▸ **Problem to work on**: Throughout the entries below, report every line where "sidebar" is found.
[[ Data in this exercise open ]]
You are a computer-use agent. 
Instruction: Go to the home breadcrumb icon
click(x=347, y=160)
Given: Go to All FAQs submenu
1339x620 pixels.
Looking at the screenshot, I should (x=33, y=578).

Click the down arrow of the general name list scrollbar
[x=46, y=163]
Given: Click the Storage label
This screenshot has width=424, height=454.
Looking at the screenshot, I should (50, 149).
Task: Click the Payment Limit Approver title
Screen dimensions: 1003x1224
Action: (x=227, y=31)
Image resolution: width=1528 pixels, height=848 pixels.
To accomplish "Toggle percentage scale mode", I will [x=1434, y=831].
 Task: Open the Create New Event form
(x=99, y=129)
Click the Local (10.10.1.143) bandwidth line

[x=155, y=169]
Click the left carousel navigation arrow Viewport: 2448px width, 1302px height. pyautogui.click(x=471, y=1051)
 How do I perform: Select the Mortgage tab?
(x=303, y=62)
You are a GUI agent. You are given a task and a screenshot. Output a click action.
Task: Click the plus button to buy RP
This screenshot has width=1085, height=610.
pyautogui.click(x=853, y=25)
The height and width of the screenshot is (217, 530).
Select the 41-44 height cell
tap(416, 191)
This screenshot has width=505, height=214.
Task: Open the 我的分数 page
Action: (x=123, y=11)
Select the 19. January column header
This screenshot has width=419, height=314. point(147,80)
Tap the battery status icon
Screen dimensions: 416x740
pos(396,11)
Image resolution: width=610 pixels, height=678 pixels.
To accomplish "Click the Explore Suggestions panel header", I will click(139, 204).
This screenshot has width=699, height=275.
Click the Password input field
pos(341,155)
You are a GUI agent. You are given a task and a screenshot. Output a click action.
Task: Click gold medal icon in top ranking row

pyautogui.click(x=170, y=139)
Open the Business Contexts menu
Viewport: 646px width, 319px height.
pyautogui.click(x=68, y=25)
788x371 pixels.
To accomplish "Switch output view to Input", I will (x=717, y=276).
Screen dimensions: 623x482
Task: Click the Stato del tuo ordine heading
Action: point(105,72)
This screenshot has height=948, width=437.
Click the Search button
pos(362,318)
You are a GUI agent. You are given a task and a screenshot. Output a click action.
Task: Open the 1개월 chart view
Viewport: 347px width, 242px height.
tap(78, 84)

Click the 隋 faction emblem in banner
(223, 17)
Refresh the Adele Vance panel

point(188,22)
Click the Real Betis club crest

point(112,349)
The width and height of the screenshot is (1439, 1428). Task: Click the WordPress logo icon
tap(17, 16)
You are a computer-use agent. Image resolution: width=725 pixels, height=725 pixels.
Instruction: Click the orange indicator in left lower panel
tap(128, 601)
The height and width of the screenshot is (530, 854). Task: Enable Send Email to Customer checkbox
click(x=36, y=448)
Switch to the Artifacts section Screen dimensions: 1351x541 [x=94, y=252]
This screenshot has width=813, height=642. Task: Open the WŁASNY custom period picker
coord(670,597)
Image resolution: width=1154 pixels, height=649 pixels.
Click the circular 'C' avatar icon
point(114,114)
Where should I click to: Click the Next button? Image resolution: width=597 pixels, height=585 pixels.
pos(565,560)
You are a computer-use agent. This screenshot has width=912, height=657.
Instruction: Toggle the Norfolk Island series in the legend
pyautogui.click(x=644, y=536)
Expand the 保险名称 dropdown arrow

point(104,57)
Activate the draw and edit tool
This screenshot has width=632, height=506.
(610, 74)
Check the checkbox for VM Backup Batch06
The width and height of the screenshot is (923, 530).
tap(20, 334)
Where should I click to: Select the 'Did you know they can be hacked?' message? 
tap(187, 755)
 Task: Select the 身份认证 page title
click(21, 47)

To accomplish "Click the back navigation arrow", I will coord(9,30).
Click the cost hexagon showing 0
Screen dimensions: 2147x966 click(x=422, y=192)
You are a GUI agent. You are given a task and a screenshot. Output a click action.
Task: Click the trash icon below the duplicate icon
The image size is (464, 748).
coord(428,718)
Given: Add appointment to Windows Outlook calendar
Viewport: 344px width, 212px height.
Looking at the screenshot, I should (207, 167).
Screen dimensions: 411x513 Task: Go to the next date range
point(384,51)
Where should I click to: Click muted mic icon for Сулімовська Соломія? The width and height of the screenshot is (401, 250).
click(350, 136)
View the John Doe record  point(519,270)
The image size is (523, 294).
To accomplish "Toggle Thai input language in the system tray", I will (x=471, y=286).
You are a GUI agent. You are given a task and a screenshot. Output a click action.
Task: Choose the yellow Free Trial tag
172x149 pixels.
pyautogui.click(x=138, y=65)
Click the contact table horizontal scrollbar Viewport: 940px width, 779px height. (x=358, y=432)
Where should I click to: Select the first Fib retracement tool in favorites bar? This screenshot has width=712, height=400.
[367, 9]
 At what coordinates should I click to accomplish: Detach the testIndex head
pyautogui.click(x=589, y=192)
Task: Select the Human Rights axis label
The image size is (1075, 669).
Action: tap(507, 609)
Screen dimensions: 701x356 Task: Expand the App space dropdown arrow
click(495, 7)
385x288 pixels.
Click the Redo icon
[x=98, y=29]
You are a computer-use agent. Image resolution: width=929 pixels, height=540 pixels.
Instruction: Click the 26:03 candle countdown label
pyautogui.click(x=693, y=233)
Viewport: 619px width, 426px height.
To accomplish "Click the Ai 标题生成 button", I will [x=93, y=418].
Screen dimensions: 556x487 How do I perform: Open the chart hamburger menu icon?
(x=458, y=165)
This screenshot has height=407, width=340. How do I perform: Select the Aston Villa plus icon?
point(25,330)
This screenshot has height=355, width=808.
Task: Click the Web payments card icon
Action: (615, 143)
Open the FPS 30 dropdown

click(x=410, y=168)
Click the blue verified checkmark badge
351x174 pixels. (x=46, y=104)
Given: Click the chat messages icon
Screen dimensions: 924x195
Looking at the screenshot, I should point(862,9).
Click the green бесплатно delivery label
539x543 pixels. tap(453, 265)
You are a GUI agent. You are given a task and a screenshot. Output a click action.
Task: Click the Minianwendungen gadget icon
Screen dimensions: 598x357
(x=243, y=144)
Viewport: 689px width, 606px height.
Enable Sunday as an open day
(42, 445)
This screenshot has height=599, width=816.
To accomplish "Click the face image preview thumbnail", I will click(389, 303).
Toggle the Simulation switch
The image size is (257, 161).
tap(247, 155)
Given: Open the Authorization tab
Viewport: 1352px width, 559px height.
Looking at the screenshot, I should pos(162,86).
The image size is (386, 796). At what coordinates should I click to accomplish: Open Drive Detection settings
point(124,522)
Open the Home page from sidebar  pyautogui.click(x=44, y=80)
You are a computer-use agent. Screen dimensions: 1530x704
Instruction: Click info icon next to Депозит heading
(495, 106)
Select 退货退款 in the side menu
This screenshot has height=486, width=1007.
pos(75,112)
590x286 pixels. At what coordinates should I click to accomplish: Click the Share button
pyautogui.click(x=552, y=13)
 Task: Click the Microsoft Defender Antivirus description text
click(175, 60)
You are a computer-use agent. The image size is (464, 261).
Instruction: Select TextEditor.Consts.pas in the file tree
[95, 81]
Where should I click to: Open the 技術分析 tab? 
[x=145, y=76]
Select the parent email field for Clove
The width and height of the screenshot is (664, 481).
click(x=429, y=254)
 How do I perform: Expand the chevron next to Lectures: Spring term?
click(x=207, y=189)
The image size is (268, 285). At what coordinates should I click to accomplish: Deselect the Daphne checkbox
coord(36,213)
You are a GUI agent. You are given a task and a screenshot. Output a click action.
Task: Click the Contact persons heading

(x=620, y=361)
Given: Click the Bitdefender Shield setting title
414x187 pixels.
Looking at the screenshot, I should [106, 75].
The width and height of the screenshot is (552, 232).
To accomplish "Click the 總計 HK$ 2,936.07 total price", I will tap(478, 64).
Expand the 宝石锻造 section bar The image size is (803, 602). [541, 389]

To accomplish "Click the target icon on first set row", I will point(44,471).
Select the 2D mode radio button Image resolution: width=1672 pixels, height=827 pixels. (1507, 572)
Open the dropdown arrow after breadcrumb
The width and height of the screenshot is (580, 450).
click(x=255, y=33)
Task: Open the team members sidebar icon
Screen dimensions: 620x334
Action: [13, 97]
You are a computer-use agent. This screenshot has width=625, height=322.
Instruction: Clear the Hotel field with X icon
[[ Data in this exercise closed ]]
▸ **Written response**:
Open the Home page from sidebar  pyautogui.click(x=44, y=80)
Task: Open the team members sidebar icon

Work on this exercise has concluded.